Note 2: Subsection 73(2) of the Personal Property
Securities Act 2009 applies to Commonwealth charges created by section 302A
after the commencement of subsection (2) (which is at the registration
commencement time within the meaning of the Personal Property Securities Act
2009).
26 After subsection 307(3)
Insert:
(3A) Subsection 73(2) of the Personal
Property Securities Act 2009 applies to a charge created by subsection (1)
(to the extent, if any, to which that Act applies in relation to the property
charged).
Note 1: The effect of this subsection is that the
priority between the charge and a security interest in the property to which
the Personal Property Securities Act 2009 applies is to be determined in
accordance with this Act rather than the Personal Property Securities Act
2009.
Note 2: Subsection 73(2) of the Personal Property
Securities Act 2009 applies to charges created by subsection (1) after
the commencement of subsection (3A) (which is at the registration
commencement time within the meaning of the Personal Property Securities Act
2009).
27 At the end of section 307
Add:
(5) In this section:
registration of a charge on a particular kind
of personal property within the meaning of the Personal Property Securities
Act 2009 includes the registration of data in relation to that kind of
property for the purposes of paragraph 148(c) of that Act.
Note: The Personal Property Securities Act 2009
provides for the registration of such data if regulations are made for the
purposes of paragraph 148(c) of that Act.
28 Section 338 (definition of registration authority)
Repeal the definition, substitute:
registration authority, in relation to
property of a particular kind, means:
(a) an authority responsible for
administering a law of the Commonwealth, a State or a Territory providing for
registration of title to, or charges over, property of that kind; or
(b) the Registrar of Personal Property
Securities, if the Personal Property Securities Act 2009 provides for
the registration of data in relation to that kind of personal property for the
purposes of paragraph 148(c) of that Act.
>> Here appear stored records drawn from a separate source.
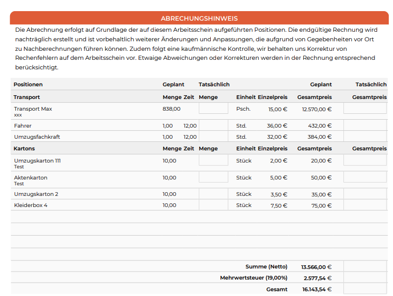The height and width of the screenshot is (296, 393).
Task: Click the planned total 12.570,00 € value
Action: pos(316,109)
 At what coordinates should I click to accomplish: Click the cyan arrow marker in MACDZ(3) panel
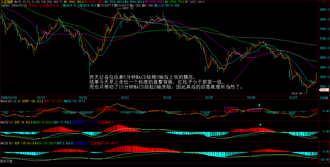261,125
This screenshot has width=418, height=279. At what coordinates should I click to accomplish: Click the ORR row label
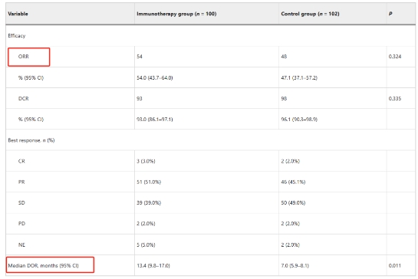point(24,57)
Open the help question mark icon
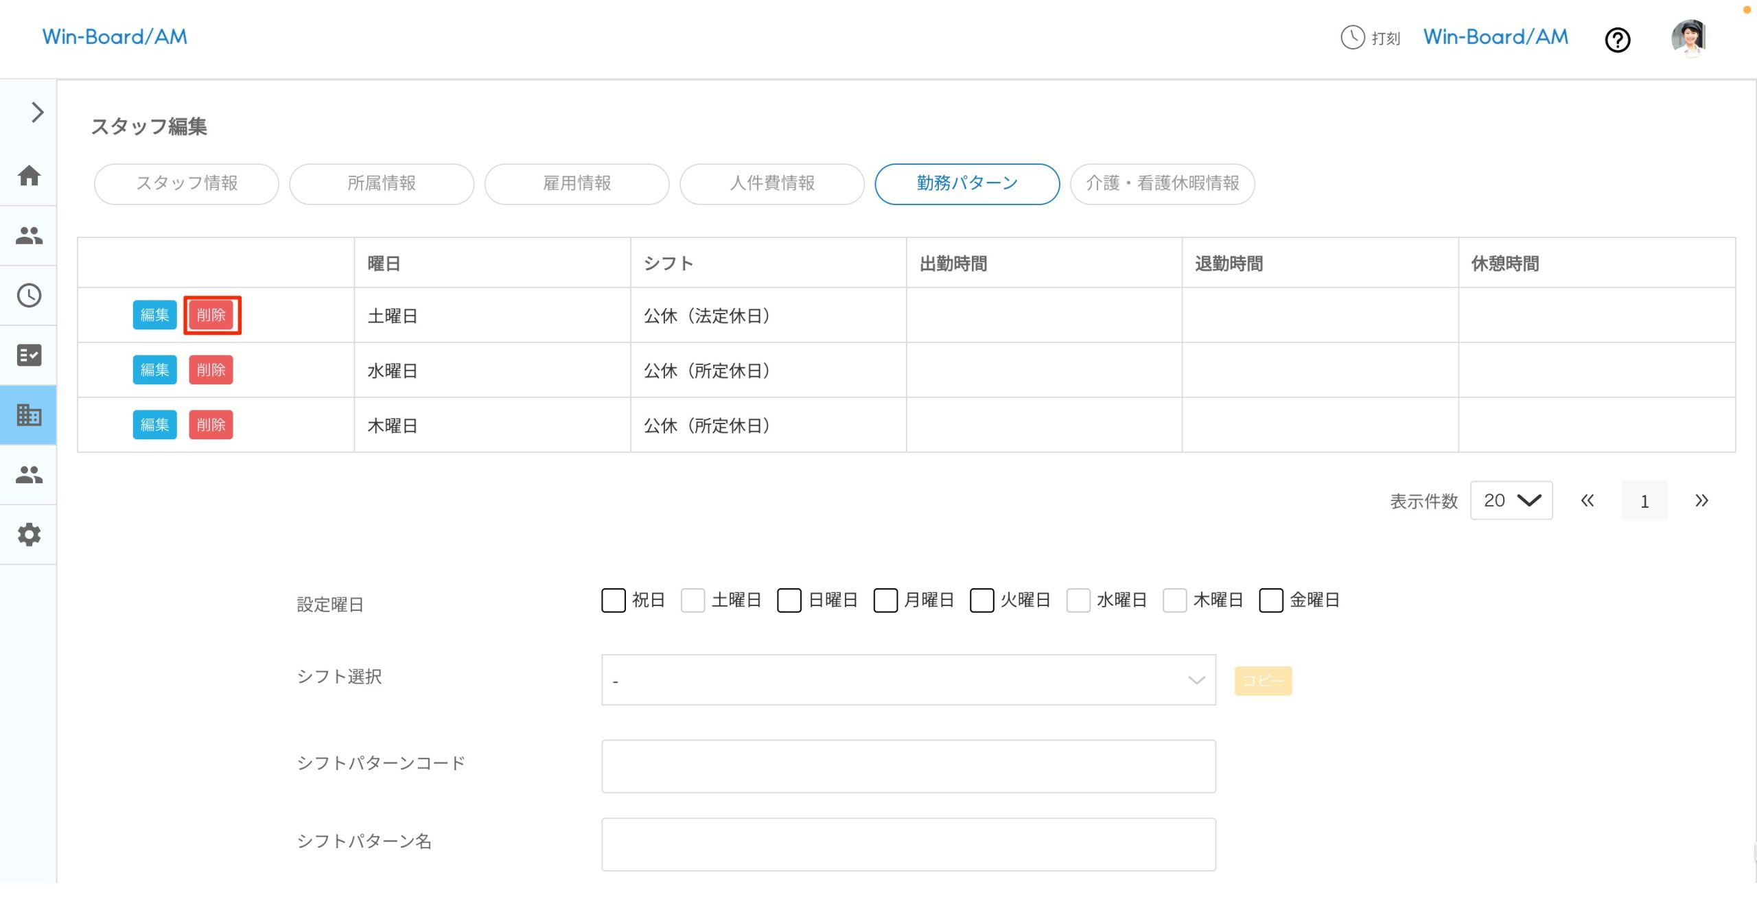 1618,40
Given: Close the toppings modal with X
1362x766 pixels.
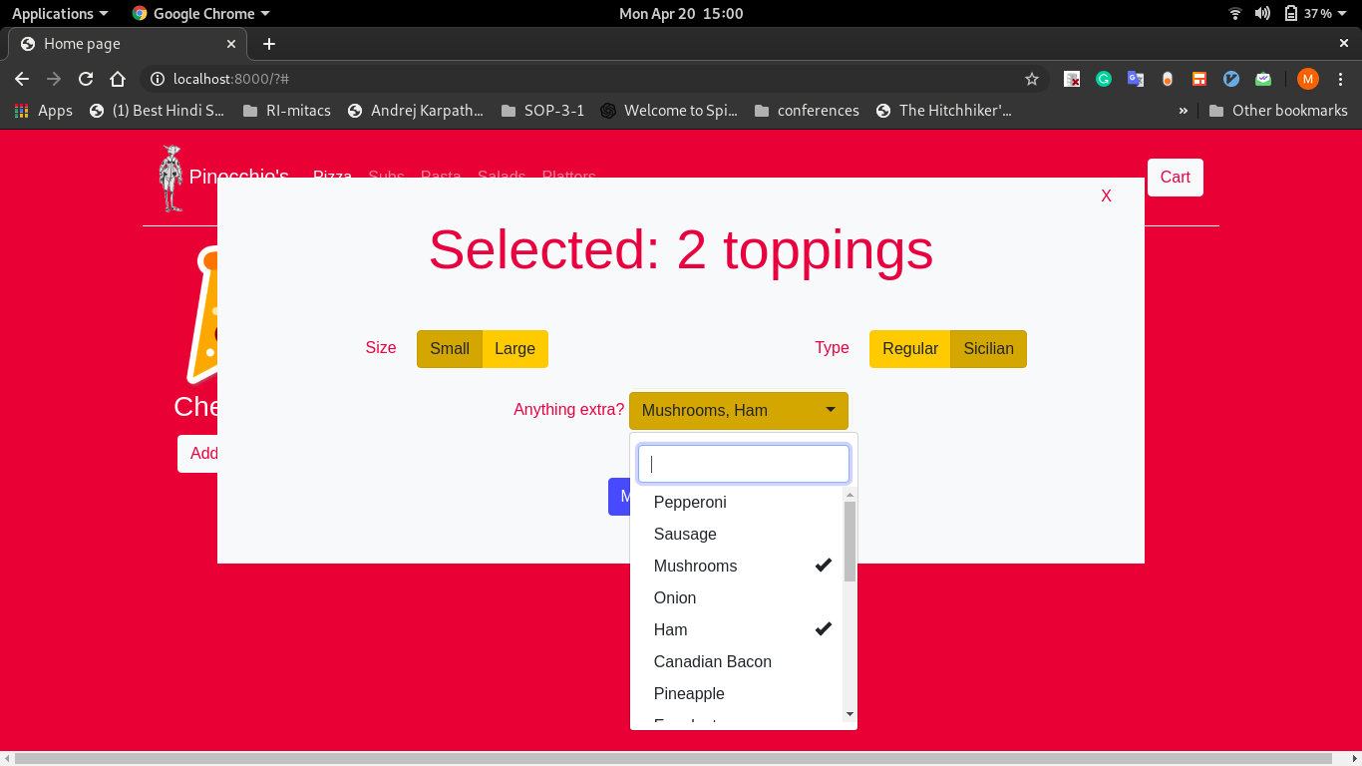Looking at the screenshot, I should click(1106, 196).
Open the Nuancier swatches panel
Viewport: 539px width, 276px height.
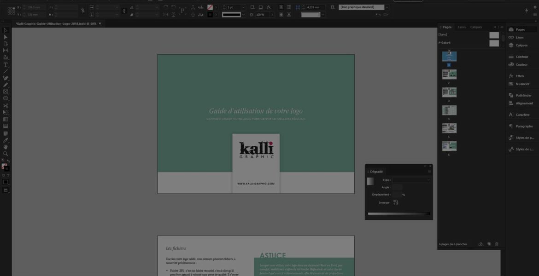[x=522, y=84]
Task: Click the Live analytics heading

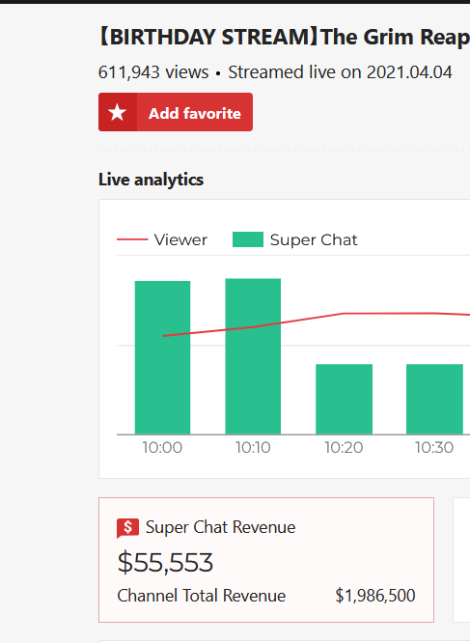Action: click(x=151, y=180)
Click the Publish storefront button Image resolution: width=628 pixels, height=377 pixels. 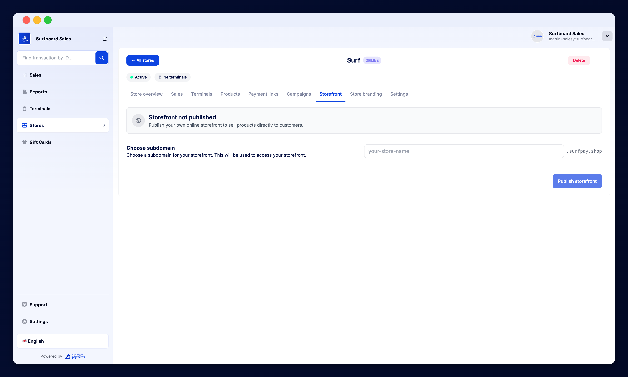pos(577,181)
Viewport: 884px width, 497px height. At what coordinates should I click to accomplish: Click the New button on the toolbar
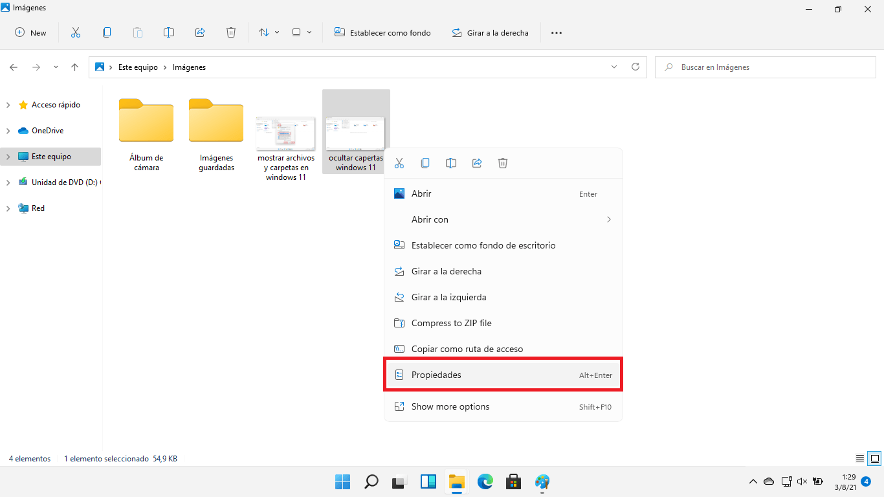[30, 32]
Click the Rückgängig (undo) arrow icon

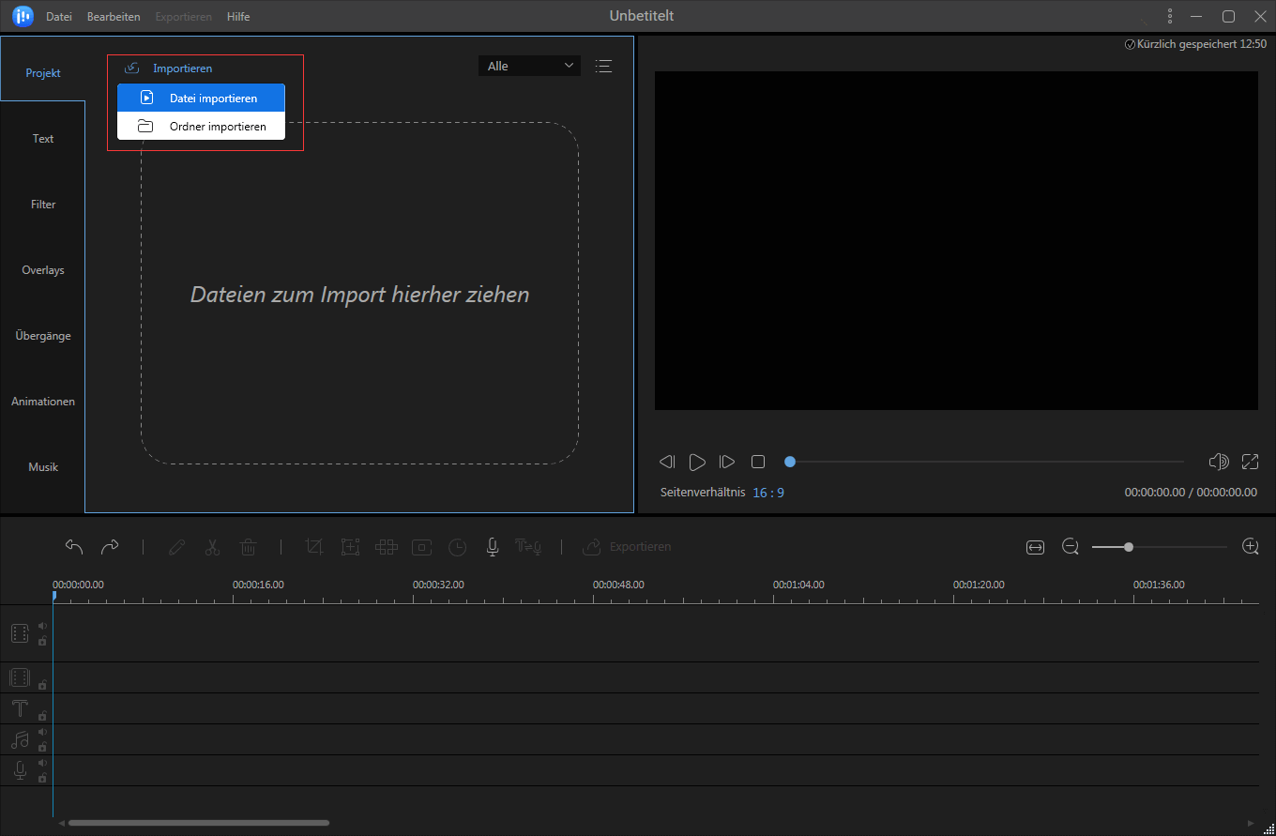coord(74,546)
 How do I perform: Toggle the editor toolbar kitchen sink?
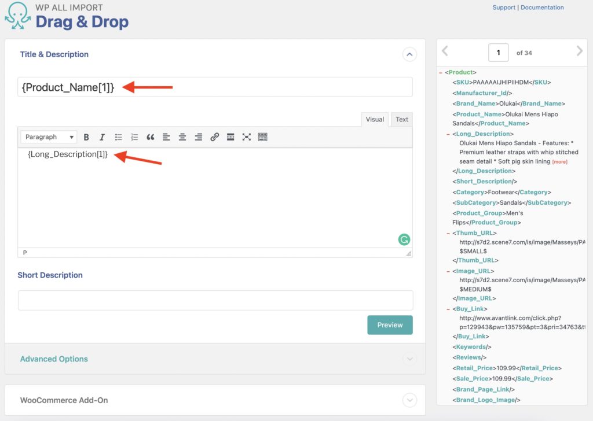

Note: The Personal Property Securities Act 2009
provides for the registration of such data if regulations are made for the
purposes of paragraph 148(c) of that Act.
Torres Strait Fisheries Act 1984
29 Subsection 3(1) (definition of PPSA security interest)
Repeal the definition, substitute:
PPSA security interest (short for Personal
Property Securities Act security interest) means a security interest within the
meaning of the Personal Property Securities Act 2009 and to which that
Act applies, other than a transitional security interest within the meaning of
that Act.
Note 1: The Personal Property Securities Act 2009
applies to certain security interests in personal property. See the following
provisions of that Act:
(a) section 8 (interests to which the Act does not
apply);
(b) section 12 (meaning of security interest);
(c) Chapter 9 (transitional provisions).
Note 2: For the meaning of transitional security
interest, see section 308 of the Personal Property Securities
Act 2009.
Note: This amendment replaces the definition inserted
by item 19 of Schedule 1 to the Personal Property Securities
(Consequential Amendments) Act 2009.
Trade Marks Act 1995
30 Section 6 (definition of PPSA security interest)
Repeal the definition, substitute:
PPSA security interest (short for Personal
Property Securities Act security interest) means a security interest within the
meaning of the Personal Property Securities Act 2009 and to which that
Act applies, other than a transitional security interest within the meaning of
that Act.
Note 1: The Personal Property Securities Act 2009
applies to certain security interests in personal property. See the following
provisions of that Act:
(a) section 8 (interests to which the Act does not
apply);
(b) section 12 (meaning of security interest);
(c) Chapter 9 (transitional provisions).
Note 2: For the meaning of transitional security
interest, see section 308 of the Personal Property Securities
Act 2009.
Note: This amendment replaces the definition inserted
by item 18 of Schedule 2 to the Personal Property Securities
(Consequential Amendments) Act 2009.